• **Instructions to follow**: Write out the data again exactly, skipping every picture.

-.-.-

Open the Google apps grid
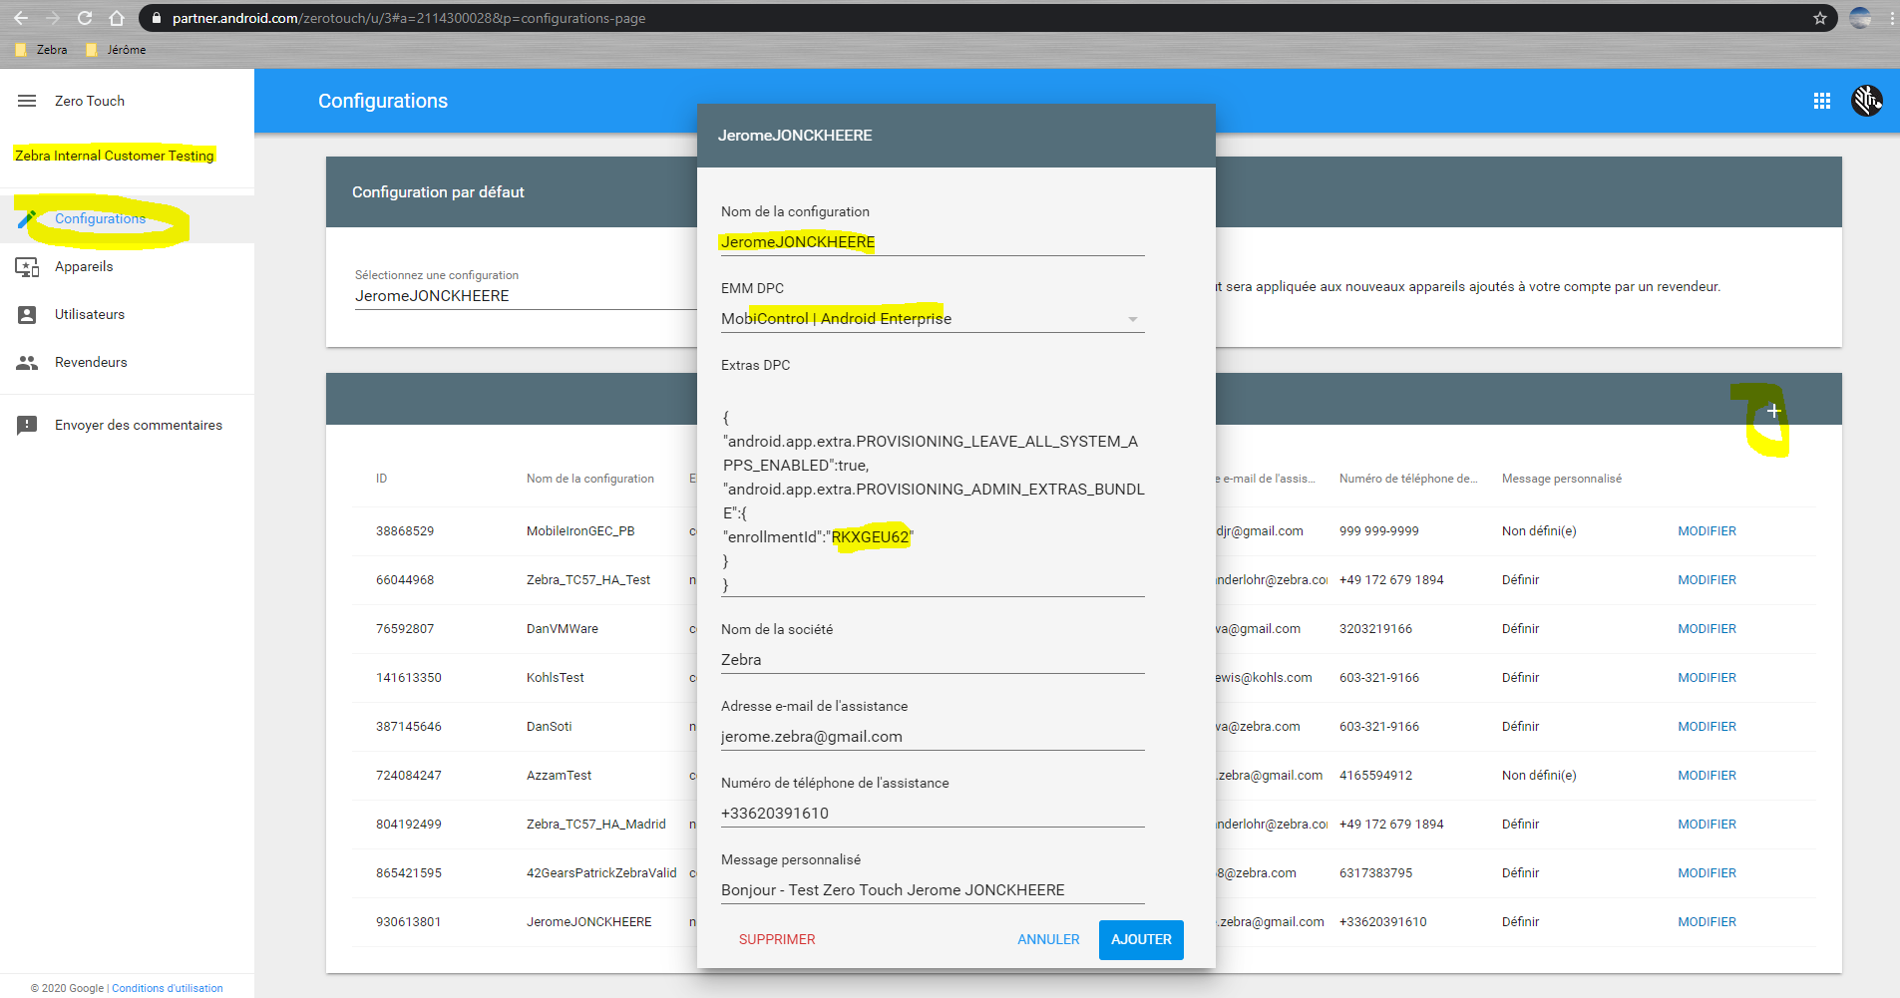 pyautogui.click(x=1822, y=101)
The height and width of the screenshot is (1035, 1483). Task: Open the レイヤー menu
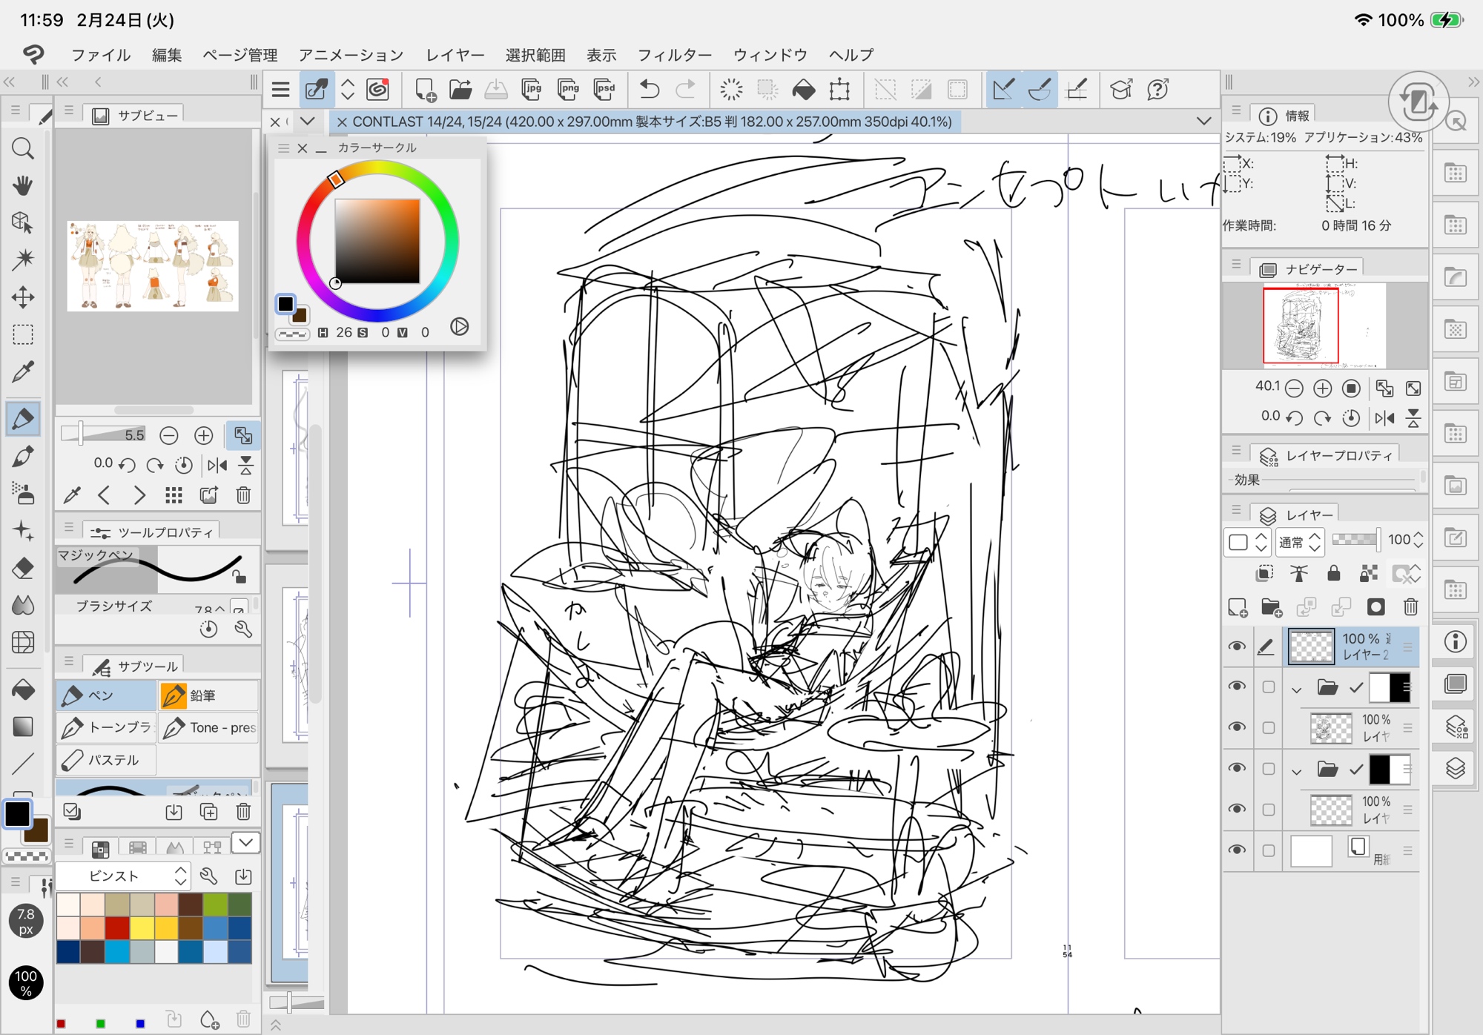[455, 55]
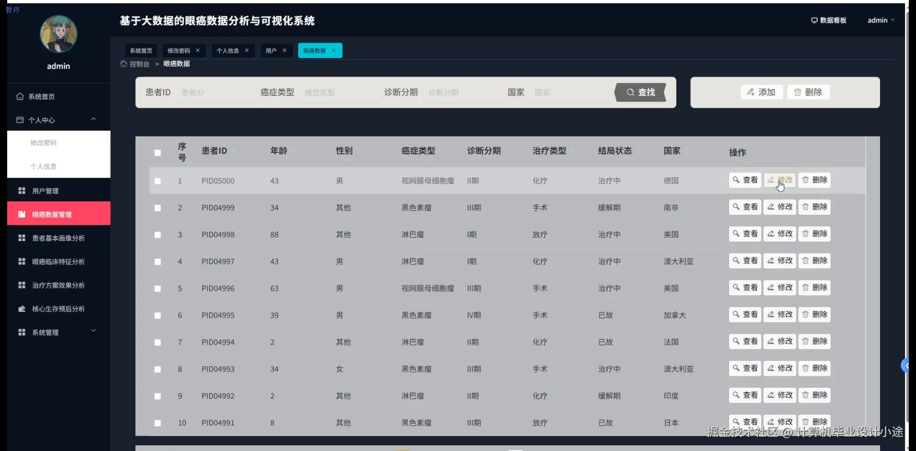Check the row checkbox for PID05000
Image resolution: width=916 pixels, height=451 pixels.
point(158,181)
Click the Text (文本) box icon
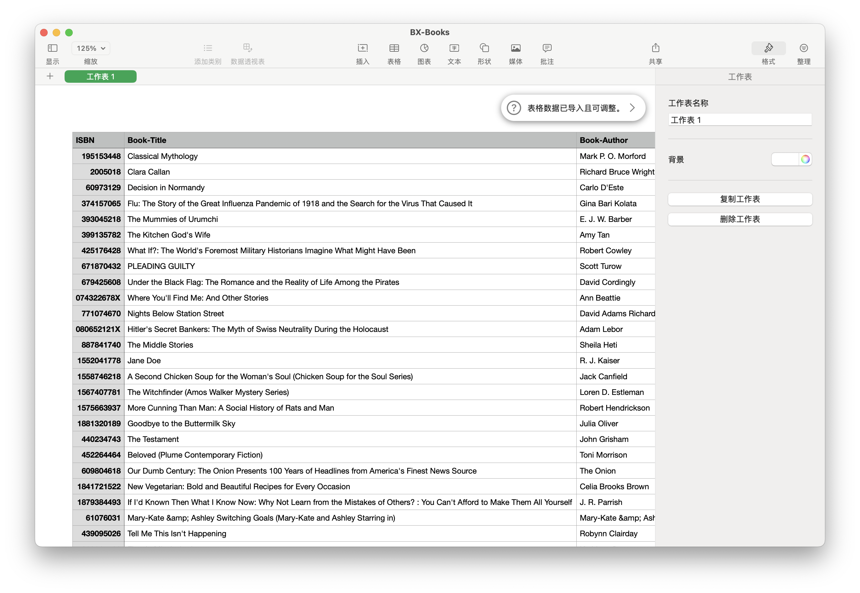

-.-.-

• **Task response**:
Open the Google apps grid
 pyautogui.click(x=1822, y=101)
The height and width of the screenshot is (1035, 1483). Task: Open the レイヤー menu
[455, 55]
Check the row checkbox for PID05000
Image resolution: width=916 pixels, height=451 pixels.
point(158,181)
Click the Text (文本) box icon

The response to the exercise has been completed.